Accordingly, we hold that the trial court correctly apportioned 10 percent of the permanent and total disability award to the employer to reflect the disability resulting from the last compensable injury. The re
For the foregoing reasons, the judgment of the trial court is affirmed. Costs are taxed to the Second Injury Fund.
. CNA Insurance Company is the employer’s insurance carrier.
. The non-work related injury, Hemangioma, is described as bleeding in the brain. It was considered a non-work-related injury because it was determined to be the result of a congenital condition.
. Subsection (a)(1) of Tenn.Code Ann. § 50-6-208 (Supp.1997) provides in pertinent part: "If an employee has previously sustained a permanent physical disability from any cause or origin and becomes permanently and totally disabled through a subsequent injury, such employee shall be entitled to compensation from such employee’s employer or the employer’s insurance company only for the disability that would have resulted from the subsequent injury, and such previous injury shall not be considered in estimating the compensation to which such employee may be entitled ...." (emphasis added).
.Subsection (b)(1)(A) of Tenn.Code Ann. § 50-6-208 (Supp.1997) provides: "In cases where the injured employee has received or will receive
. The record reveals that the trial court made an explicit finding that the 10 percent permanent partial disability rating assessed to the carpal tunnel syndrome included that portion of the employee’s psychological problems attributable to this last injury.

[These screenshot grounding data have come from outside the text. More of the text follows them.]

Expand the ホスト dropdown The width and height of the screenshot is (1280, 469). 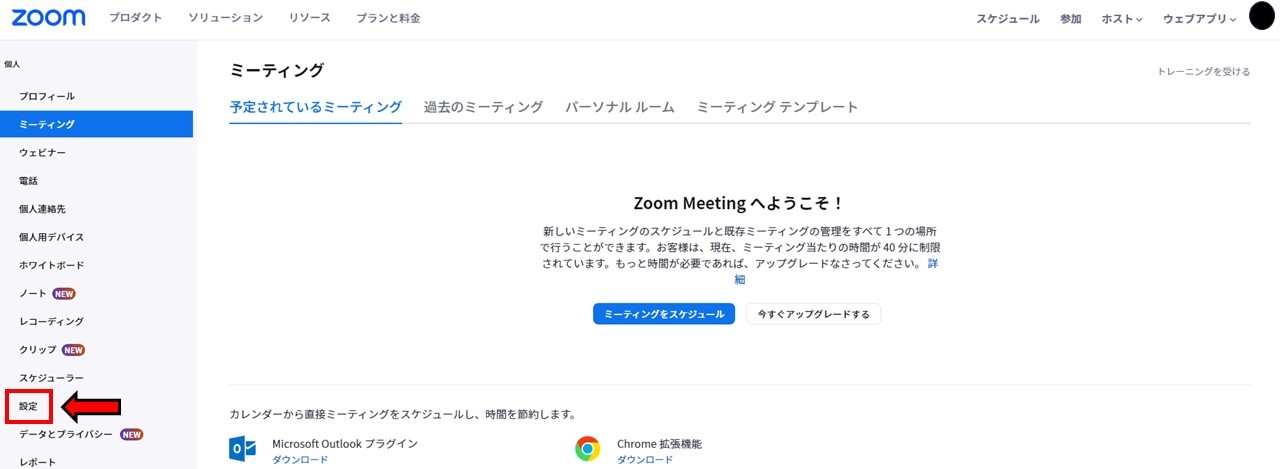coord(1121,19)
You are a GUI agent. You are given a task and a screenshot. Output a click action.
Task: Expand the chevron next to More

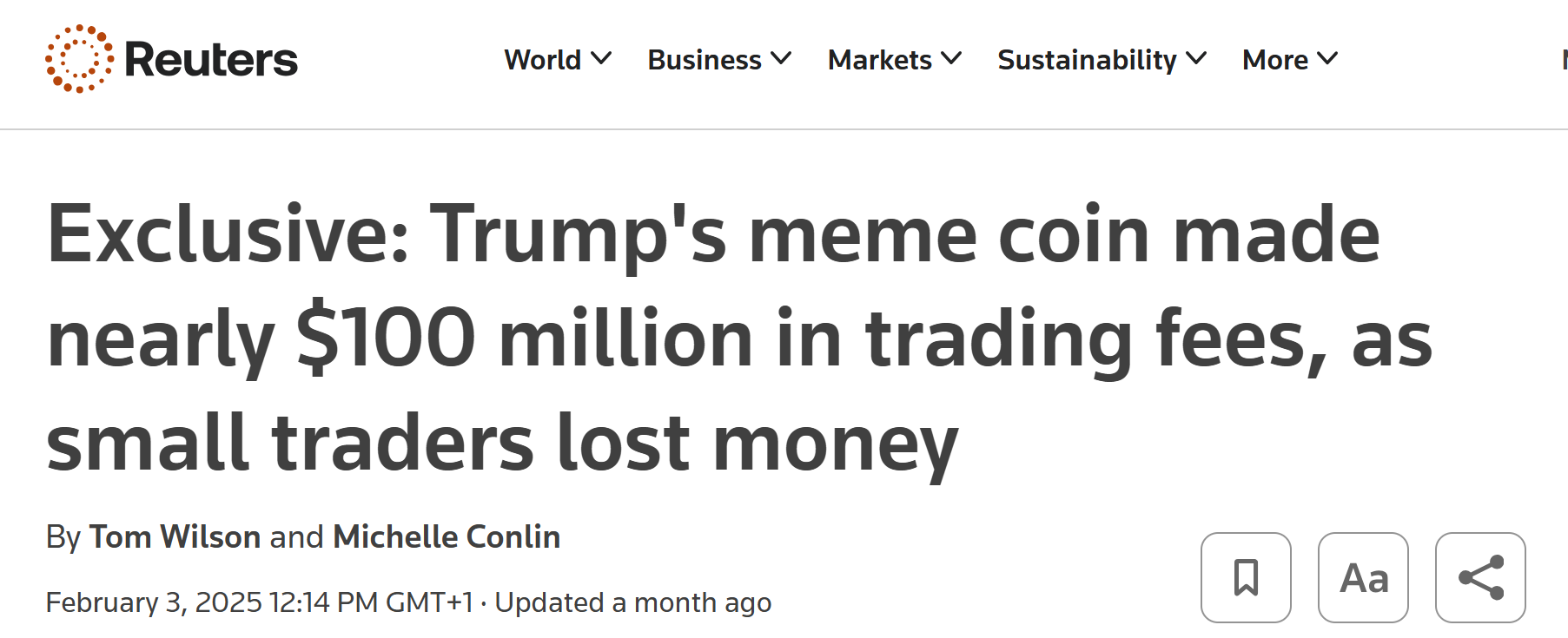[x=1327, y=59]
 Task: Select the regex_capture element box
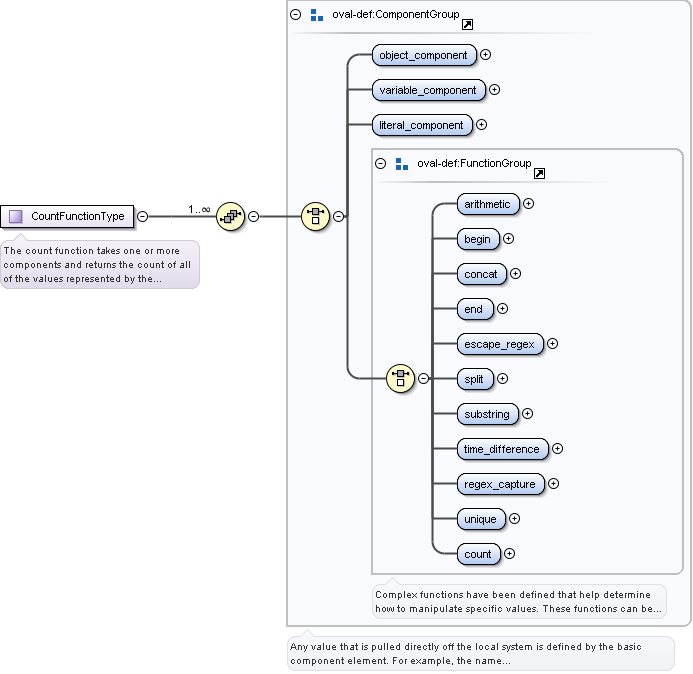click(500, 484)
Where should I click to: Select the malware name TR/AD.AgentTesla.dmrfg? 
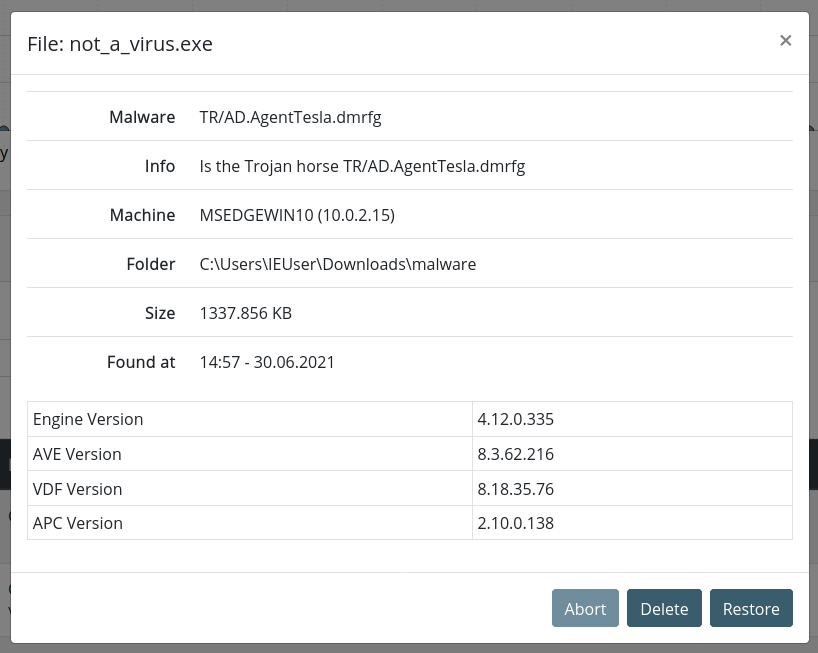click(290, 117)
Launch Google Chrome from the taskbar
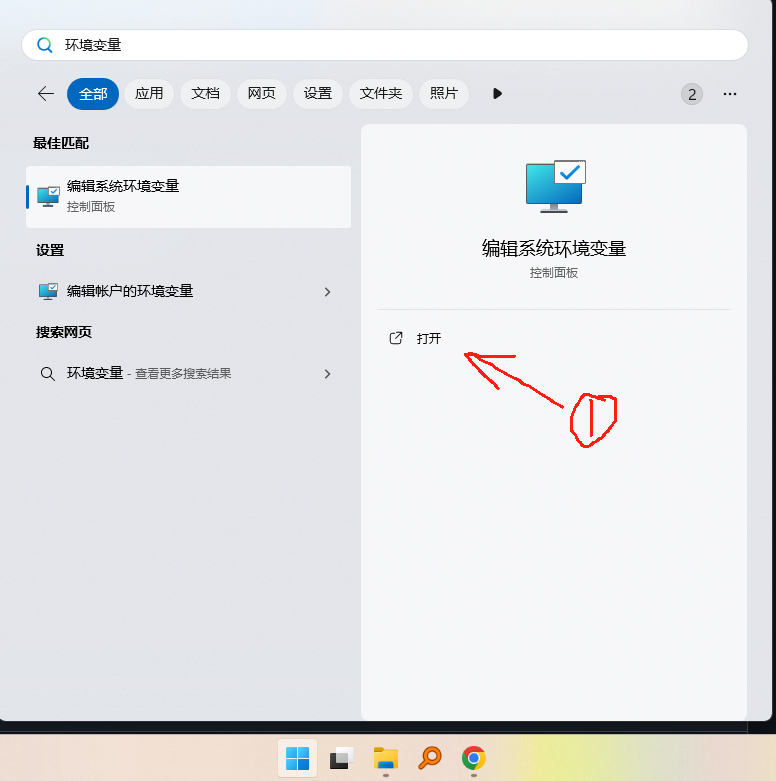 click(x=474, y=758)
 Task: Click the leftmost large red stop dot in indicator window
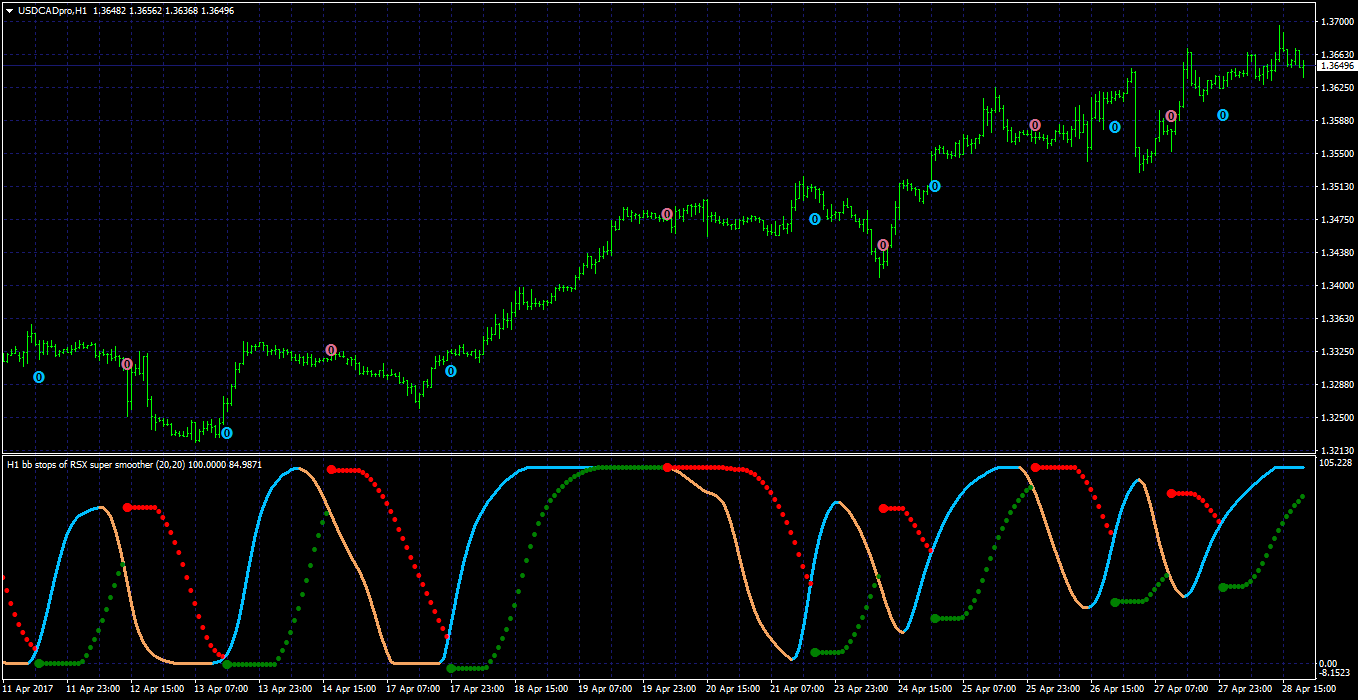pyautogui.click(x=127, y=508)
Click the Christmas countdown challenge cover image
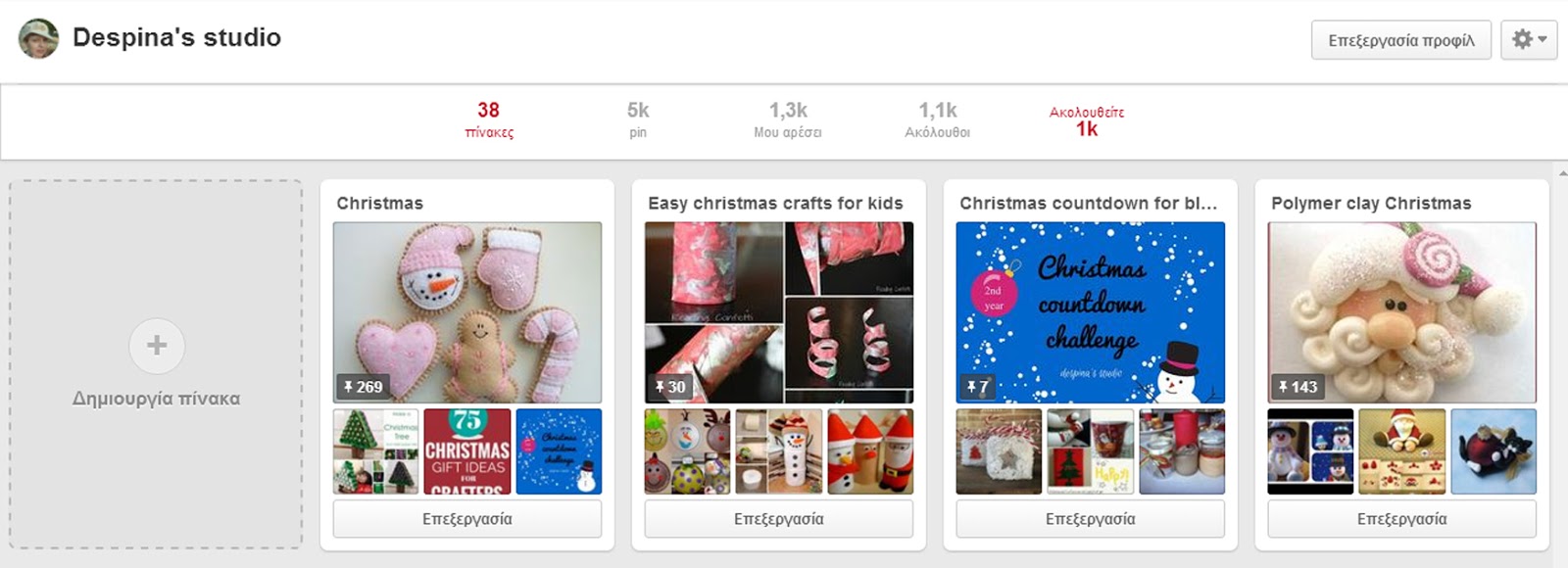The height and width of the screenshot is (568, 1568). pyautogui.click(x=1091, y=311)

. The combined awards in this case (35 percent and 10 percent) equal 45 percent.
Concurrence Opinion
Justice, concurring.
I concur in the majority’s holding that this case falls within the purview of Tenn. Code
Ann. § 50-6-208(a). I, however, continue to adhere to my dissent in Bomely v. Mid-America, Corp., 970 S.W.2d 929 (Tenn.1998), in which I concluded that Tenn. Code Ann. § 50-6-208(a) is applicable when there is a subsequent injury and the employee is rendered permanently and totally disabled. Subsection (b), however, should apply only when the employee is still able to earn a wage or be gainfully employed but has received compensable vocational disabilities that exceed 100 percent or 400 weeks of compensation.